気を取り直す。奥歯を噛みしめると、涙を拭う。こんな想いは押し込めてしまおう。そうでなければ・・・気が狂ってしまう。
「・・・エリアドさま、」
声が出た。もう──大丈夫。
「わたくし如きをご所望下さって、ありがとうございます。嬉しさの余り、不覚にもみっともないところを見せてしまいました。どうか、お許し下さいませ」
膝を折って、優雅に一礼──そうそう、やれば出来るじゃないの。
「御存じでしょう? わたくしは、この国では斯くも忌み嫌われている存在でございます。
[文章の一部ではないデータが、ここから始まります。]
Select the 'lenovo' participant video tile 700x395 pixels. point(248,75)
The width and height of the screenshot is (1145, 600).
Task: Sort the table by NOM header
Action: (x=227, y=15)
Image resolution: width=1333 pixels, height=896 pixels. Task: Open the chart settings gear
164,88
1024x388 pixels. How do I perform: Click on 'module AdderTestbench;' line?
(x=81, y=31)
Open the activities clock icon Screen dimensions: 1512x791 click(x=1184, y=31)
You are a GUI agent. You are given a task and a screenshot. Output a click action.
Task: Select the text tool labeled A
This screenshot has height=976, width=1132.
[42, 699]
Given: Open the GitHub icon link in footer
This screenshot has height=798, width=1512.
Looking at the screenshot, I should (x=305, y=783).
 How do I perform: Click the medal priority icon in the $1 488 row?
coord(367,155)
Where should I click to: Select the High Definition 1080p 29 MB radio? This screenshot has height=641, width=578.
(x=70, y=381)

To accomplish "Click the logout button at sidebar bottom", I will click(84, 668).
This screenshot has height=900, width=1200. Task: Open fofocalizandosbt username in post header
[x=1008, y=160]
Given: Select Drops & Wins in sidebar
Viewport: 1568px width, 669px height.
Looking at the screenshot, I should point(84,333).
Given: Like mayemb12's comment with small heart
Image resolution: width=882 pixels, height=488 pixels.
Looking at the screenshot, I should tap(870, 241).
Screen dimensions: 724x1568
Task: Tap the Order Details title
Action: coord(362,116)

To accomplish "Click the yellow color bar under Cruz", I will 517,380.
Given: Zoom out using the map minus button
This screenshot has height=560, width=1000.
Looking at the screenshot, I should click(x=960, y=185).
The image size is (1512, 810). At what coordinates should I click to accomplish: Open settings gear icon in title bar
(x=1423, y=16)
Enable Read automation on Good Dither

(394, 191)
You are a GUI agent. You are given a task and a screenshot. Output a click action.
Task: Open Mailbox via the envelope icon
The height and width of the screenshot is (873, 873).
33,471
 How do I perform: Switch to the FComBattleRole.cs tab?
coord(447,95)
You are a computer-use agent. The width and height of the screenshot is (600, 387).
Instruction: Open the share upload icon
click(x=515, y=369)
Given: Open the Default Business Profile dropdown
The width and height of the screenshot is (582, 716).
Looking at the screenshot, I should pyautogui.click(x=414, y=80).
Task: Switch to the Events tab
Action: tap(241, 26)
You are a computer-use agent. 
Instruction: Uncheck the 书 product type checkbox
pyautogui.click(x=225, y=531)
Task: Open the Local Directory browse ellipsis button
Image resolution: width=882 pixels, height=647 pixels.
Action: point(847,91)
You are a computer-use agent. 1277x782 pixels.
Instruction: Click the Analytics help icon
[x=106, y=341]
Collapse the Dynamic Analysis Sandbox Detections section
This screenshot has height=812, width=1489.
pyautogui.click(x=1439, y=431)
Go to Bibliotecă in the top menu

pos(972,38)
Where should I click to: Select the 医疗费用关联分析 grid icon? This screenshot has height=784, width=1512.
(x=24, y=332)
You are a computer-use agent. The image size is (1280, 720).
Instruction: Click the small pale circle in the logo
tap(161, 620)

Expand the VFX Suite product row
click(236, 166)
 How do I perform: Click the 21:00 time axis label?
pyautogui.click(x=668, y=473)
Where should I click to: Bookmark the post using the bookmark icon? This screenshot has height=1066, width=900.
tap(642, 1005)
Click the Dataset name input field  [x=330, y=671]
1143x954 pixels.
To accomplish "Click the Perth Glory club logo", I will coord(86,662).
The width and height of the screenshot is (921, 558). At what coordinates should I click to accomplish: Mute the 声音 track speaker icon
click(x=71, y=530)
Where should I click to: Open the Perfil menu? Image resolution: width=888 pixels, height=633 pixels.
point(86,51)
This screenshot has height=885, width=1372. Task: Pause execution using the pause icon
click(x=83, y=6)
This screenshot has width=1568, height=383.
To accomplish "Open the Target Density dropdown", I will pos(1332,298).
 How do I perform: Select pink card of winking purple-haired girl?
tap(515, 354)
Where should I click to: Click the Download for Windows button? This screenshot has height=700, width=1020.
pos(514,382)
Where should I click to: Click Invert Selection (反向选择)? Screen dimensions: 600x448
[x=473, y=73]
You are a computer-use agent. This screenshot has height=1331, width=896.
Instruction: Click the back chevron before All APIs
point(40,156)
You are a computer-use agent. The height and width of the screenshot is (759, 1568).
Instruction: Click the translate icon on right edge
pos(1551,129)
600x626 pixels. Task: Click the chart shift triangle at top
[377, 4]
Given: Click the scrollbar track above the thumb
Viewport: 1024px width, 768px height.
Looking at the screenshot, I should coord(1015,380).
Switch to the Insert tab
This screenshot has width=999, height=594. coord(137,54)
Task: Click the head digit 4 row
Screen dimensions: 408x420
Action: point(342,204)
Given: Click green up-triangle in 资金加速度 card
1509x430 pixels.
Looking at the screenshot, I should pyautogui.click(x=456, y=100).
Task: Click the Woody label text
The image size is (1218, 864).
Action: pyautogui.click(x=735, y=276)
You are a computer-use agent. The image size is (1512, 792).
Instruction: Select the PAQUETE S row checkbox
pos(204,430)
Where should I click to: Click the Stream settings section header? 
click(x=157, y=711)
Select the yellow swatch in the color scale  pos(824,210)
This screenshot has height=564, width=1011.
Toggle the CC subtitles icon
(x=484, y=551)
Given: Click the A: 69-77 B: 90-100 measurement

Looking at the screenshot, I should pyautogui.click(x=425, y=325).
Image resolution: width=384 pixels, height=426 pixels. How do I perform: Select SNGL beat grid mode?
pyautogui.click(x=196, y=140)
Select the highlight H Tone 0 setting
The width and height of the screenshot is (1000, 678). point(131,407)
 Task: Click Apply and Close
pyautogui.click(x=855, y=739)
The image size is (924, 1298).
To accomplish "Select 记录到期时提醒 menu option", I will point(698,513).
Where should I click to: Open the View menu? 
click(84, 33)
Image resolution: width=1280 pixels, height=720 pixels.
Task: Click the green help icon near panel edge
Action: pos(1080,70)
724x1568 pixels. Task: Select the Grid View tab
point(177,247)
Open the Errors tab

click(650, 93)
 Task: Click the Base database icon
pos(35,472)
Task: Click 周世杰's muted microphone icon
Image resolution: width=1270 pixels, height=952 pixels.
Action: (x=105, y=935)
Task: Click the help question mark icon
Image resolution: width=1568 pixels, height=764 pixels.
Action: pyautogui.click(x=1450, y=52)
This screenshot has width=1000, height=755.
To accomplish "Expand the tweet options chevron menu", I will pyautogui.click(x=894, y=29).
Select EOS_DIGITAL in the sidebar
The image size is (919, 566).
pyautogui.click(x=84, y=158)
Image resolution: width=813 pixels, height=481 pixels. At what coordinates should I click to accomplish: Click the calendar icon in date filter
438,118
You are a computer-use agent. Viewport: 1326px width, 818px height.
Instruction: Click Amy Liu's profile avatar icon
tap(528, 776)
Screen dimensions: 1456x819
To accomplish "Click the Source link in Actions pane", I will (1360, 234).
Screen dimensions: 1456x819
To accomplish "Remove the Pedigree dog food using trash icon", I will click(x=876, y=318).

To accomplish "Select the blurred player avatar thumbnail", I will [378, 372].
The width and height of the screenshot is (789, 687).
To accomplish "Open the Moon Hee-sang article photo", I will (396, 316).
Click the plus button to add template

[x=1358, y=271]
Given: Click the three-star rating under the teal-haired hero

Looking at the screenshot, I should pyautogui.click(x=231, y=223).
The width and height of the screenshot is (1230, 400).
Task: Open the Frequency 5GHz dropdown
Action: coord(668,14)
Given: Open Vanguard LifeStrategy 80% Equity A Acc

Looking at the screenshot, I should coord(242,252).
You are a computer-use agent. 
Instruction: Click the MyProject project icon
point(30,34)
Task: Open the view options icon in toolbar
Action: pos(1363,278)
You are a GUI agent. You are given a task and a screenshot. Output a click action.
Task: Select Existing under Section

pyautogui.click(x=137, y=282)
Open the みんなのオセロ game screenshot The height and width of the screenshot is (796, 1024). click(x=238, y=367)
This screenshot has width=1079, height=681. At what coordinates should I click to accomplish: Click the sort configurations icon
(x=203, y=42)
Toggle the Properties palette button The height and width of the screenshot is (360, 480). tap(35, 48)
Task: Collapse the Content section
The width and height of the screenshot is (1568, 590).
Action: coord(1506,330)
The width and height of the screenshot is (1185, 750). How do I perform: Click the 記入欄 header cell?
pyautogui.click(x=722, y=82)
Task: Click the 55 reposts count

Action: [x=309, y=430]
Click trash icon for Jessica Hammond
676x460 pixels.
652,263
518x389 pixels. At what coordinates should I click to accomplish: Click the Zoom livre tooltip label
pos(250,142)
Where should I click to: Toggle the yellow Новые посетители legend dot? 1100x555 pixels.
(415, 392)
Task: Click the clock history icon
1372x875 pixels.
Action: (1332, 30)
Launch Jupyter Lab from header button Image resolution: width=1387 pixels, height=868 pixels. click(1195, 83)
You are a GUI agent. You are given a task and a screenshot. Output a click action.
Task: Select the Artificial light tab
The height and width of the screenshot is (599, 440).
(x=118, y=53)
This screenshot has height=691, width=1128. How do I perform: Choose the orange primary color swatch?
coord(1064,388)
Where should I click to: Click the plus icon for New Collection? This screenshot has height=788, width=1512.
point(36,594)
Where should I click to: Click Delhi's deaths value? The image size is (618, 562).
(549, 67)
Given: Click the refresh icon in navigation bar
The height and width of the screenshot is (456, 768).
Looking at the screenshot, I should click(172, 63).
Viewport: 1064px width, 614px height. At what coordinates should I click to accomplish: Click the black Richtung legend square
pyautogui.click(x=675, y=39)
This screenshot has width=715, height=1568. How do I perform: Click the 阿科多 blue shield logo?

兄が国王であるということだけで、存在することを許して貰っています。エリアドさまのような、前途がある方と釣り合いがとれる筈がありません」
──ほら、もう少し。もう少しで心の扉が閉まる。
「前にも申し上げました。エリアドさまに釣り合う姫君など数多といますでしょう? どうか、わたくしなどは捨て置き、本当に望まれる姫君をお捜し下さいませ」
──そして、決定打を言おう。諦めるために・・・
「・・・それでも・・・わたくしをご所望とあれば・・・“夜”のお付き合いすることには吝かではありませんよ」
わたくしも、エリアドさまに興味がありますから──ふしだらな女でしょう? そんな言葉をさらりと言うと、婉然と笑いかけた。
「戯れ言を申し上げすぎましたね。聞き流してくださいませ。さぁ、城に帰りましょう」
“風の囁き”の鞍に手を掛けると、一気に跨った。